Un jour, dans notre quartier, nous avons été harcelés par les éléments du MNLA, parce que nous sommes pro-Maliens. Des éléments de la MINUSMA étaient là, seulement pour faire des photos», a-t-il déploré.
De son côté, l’Honorable Idrissa Sankaré, élu à Bankass, a déploré la manière dont l’ONU dressait ses rapports. «On se débrouille toujours pour mettre l’armée malienne en cause, alors qu’on ne nous a jamais montré de preuve», a-t-il regretté.

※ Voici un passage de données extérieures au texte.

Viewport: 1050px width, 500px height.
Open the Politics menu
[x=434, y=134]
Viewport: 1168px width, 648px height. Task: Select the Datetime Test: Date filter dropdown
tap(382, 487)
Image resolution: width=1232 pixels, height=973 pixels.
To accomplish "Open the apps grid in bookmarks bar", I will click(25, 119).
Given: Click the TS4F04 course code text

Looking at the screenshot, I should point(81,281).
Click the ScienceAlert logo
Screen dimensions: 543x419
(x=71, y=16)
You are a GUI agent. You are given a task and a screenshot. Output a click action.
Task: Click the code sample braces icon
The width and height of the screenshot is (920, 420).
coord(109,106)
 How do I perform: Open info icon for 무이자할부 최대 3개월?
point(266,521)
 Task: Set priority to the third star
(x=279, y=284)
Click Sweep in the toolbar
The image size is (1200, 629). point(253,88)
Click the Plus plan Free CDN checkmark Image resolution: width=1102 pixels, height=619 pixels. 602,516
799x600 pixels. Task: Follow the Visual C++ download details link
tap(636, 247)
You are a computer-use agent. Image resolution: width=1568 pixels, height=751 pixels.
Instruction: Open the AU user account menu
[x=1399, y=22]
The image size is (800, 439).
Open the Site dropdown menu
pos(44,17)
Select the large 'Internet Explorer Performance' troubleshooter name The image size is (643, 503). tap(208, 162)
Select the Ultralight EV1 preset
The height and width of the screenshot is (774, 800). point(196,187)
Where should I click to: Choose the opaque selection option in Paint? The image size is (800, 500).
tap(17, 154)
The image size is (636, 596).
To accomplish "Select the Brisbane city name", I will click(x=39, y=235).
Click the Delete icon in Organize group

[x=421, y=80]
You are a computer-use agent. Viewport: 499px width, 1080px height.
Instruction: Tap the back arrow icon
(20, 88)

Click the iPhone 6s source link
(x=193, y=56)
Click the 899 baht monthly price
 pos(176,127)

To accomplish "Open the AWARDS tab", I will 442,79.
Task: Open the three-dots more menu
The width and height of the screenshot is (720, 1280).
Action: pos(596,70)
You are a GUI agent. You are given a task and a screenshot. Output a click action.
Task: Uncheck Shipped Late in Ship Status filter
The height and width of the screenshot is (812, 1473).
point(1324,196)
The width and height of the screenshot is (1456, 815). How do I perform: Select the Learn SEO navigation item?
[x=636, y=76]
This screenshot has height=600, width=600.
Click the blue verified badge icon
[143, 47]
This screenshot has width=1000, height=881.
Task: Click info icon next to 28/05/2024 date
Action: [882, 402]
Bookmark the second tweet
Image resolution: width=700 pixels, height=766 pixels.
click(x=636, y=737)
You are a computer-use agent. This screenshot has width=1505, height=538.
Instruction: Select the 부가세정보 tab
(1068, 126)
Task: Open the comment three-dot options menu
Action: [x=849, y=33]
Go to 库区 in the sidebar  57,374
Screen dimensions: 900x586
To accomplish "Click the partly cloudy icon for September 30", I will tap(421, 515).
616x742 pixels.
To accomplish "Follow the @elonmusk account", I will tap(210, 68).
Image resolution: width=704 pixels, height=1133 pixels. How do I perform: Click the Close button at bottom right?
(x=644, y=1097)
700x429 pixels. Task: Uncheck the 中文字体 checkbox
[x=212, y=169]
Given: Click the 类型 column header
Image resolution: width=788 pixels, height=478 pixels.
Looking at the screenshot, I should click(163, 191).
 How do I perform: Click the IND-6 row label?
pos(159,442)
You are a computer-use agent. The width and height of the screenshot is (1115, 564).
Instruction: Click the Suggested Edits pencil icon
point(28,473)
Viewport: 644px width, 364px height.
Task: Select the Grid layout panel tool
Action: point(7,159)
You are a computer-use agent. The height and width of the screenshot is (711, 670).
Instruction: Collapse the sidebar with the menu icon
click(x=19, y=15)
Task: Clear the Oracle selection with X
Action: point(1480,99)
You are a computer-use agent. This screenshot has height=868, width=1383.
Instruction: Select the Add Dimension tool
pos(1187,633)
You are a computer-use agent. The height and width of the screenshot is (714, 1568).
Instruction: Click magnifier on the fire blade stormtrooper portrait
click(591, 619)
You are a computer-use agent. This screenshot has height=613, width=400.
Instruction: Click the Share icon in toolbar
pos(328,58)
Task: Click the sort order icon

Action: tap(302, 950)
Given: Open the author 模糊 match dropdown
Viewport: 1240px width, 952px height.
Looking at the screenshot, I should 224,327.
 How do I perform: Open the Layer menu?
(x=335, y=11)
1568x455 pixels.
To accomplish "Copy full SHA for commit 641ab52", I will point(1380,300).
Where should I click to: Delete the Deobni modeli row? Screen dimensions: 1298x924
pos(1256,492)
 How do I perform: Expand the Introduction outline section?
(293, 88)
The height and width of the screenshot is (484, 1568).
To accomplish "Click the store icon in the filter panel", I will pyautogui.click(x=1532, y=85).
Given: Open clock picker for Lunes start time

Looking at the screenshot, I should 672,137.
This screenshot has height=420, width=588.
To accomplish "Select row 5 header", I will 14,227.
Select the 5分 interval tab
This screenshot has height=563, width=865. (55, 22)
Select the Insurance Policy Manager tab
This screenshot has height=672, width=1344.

A sa suite, l’Honorable Issa Togo, élu à Koro, a déclaré que si l’on résolvait le problème des jihadistes et celui des narcotraficants, le Mali n’aurait plus aucun problème. «Le problème, c’est eux. Il n’y a pas de démarcation possible entre le MNLA, le HCUA, le MAA, etc … les jihadistes. Nous vous invitons à vous engager aux côtés du Mali. La MINUSMA n’a pas été juste. Si vous êtes venus pour régler le problème, faites-le, au lieu d’en rajouter», a-t-il martelé.
Visiblement très atteint par ces propos, le Chef adjoint de la MINUSMA n’a pas pu cacher son malaise. «L’ONU, c’est nous, c’est vous. Il y a un idéal à défendre», a-t-il déclaré, avant de s’engager à corriger ces imperfections et à travailler dans la neutralité et l’impartialité.